Conservative
Type 40
Alabama Voices: Should have supported voter ID law | The Montgomery Advertiser | montgomeryadvertiser.com
(patiently awaits cries of 'Uncle Tom' from the usual suspects).
I've changed my mind on voter ID laws -- I think Alabama did the right thing in passing one -- and I wish I had gotten it right when I was in political office.
When I was a congressman, I took the path of least resistance on this subject for an African American politician. Without any evidence to back it up, I lapsed into the rhetoric of various partisans and activists who contend that requiring photo identification to vote is a suppression tactic aimed at thwarting black voter participation.

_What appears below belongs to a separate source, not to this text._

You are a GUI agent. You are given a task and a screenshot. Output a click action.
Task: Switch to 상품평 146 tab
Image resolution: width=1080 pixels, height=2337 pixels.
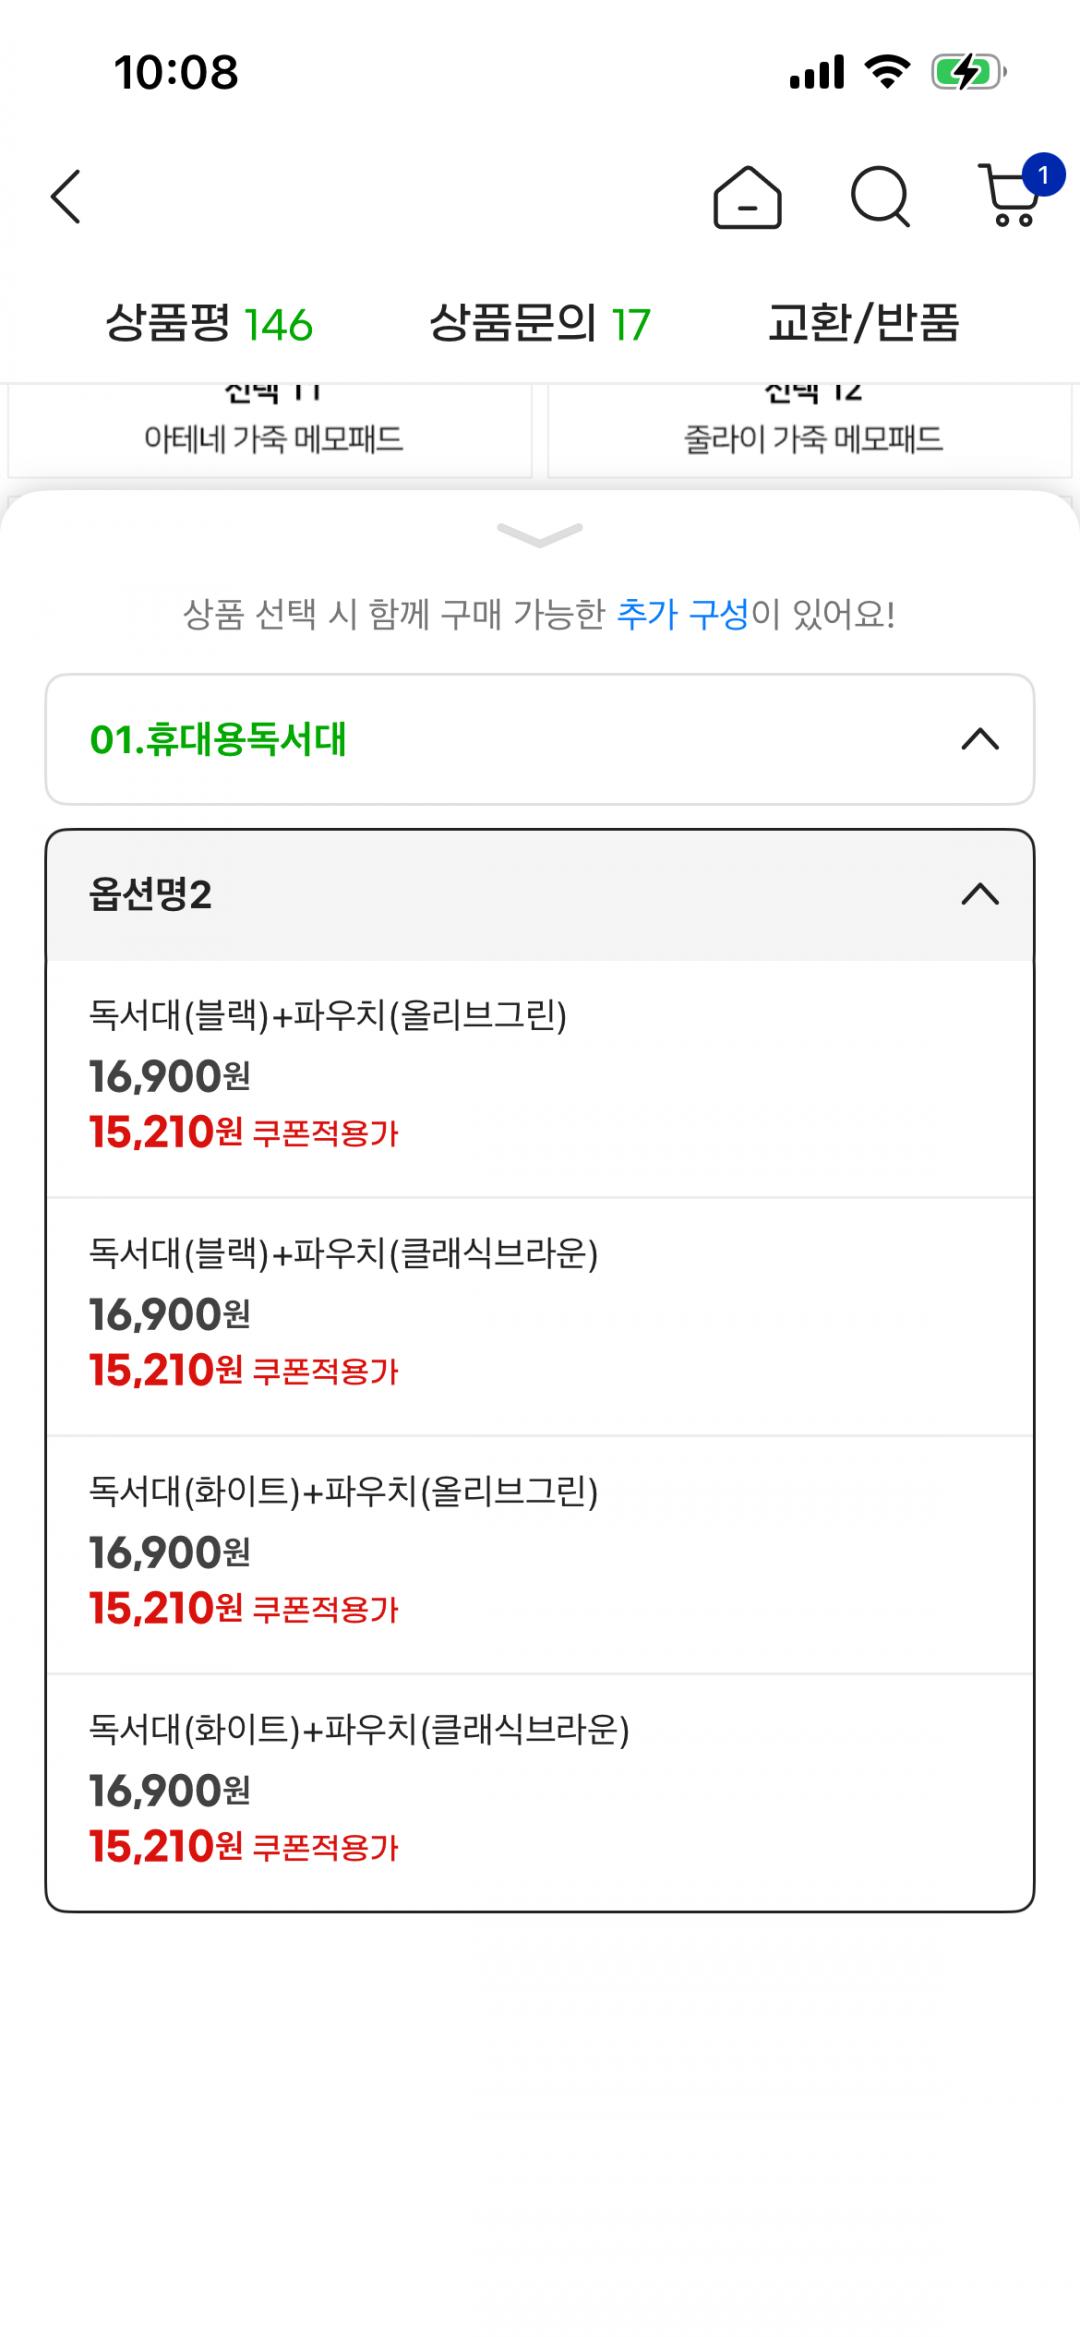coord(209,324)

Voting the names of the dead, and the nonexistent, and the too-mentally-impaired to function, cancels out the votes of citizens who are exercising their rights -- that's suppression by any light. If you doubt it exists, I don't; I've heard the peddlers of these ballots brag about it, I've been asked to provide the funds for it, and I am confident it has changed at least a few close local election results.
But demanding integrity in voting is neither racist, nor raw party politics.
I was disappointed to see Bill Clinton, a very good president and an even greater ex-president, compare voter ID to Jim Crow, and it is chilling to see the intimidation tactics brought to bear on African American, Democratic legislators in Rhode Island who had the nerve to support a voter ID law in that very liberal state.
The case for voter ID, however, is a good one, and it ought to make politics a little cleaner and the process of conducting elections much fairer. I wish I'd gotten it right the first time.
(patiently awaits cries of 'Uncle Tom' from the usual suspects).